== RECORDS FOR THIS TASK ==
┏━━

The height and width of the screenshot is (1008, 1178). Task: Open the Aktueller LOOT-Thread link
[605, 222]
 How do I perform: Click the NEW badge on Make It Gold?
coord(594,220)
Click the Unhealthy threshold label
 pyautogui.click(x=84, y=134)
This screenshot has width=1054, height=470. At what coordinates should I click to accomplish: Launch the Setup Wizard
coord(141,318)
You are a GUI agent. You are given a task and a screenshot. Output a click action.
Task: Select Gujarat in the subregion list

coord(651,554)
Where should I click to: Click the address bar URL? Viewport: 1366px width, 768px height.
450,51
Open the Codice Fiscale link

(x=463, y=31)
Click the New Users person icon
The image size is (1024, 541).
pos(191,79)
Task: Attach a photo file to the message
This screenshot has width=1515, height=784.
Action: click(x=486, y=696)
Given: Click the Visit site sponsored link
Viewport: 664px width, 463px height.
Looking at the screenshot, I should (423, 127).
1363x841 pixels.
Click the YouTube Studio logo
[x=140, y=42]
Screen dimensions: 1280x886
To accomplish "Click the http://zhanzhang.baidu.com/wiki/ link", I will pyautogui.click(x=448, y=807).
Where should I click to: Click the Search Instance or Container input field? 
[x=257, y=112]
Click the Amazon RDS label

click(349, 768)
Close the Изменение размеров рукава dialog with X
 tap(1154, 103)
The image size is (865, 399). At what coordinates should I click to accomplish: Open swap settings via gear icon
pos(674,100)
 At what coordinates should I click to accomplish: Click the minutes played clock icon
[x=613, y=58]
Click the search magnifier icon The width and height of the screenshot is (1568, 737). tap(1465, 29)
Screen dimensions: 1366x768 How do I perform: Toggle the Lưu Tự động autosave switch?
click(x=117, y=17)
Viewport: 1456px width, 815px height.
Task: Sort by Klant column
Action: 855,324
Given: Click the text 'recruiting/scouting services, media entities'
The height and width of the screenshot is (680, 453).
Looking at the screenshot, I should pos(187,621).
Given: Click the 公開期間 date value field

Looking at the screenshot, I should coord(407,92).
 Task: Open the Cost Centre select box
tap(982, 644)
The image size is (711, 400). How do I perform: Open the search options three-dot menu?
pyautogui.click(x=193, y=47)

┗━━

== HOW TO COMPLETE THIS TASK ==
Lines to set down from above: the line with "You are a GUI", the line with "Screen dimensions: 1280x886", and every line between, each exactly as written.

== SOLVED EXERCISE ==
You are a GUI agent. You are given a task and a screenshot. Output a click action.
Task: Select Gujarat in the subregion list

coord(651,554)
Where should I click to: Click the address bar URL? Viewport: 1366px width, 768px height.
450,51
Open the Codice Fiscale link

(x=463, y=31)
Click the New Users person icon
The image size is (1024, 541).
pos(191,79)
Task: Attach a photo file to the message
This screenshot has width=1515, height=784.
Action: click(x=486, y=696)
Given: Click the Visit site sponsored link
Viewport: 664px width, 463px height.
Looking at the screenshot, I should (423, 127).
1363x841 pixels.
Click the YouTube Studio logo
[x=140, y=42]
Screen dimensions: 1280x886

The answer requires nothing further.